• **Exercise objective**
Report every line of the records that contains the word "Expand".

Source data:
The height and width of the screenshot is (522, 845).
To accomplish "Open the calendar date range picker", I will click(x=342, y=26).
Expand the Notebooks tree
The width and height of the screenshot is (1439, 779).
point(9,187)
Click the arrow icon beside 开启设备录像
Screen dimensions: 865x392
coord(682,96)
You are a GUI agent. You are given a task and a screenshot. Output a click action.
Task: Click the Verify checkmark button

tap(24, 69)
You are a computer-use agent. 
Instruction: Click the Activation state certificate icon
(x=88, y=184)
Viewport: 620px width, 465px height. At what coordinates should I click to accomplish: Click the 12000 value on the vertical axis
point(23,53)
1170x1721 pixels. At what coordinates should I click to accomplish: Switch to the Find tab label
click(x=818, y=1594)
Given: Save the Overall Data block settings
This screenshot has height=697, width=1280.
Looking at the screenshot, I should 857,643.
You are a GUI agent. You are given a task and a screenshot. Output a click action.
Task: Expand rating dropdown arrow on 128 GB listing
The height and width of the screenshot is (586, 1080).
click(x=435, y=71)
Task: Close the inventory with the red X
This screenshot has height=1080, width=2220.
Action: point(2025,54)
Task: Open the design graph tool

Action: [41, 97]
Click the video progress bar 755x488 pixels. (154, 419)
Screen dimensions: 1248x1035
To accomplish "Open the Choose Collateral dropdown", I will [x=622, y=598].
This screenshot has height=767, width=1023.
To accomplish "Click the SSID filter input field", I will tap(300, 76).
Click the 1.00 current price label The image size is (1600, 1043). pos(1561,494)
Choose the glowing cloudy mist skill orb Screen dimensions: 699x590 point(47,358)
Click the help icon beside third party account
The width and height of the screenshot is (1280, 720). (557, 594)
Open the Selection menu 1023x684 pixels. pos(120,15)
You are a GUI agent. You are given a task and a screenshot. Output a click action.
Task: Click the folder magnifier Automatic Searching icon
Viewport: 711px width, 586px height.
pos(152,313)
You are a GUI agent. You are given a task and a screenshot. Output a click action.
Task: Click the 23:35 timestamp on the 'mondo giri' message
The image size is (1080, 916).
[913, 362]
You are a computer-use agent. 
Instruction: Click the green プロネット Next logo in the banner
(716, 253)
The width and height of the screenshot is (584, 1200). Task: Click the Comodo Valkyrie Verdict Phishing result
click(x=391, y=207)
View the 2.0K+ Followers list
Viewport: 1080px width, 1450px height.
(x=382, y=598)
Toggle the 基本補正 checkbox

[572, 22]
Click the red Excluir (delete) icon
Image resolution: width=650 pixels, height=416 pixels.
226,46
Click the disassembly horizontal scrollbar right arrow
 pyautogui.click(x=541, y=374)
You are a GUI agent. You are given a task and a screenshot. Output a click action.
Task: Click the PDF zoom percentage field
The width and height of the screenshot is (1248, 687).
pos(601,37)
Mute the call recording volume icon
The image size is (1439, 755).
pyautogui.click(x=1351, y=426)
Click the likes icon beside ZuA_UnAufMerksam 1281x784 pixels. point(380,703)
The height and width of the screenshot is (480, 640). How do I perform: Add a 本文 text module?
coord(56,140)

• **Answer for this exercise**
Expand the Notebooks tree
Task: Expand rating dropdown arrow on 128 GB listing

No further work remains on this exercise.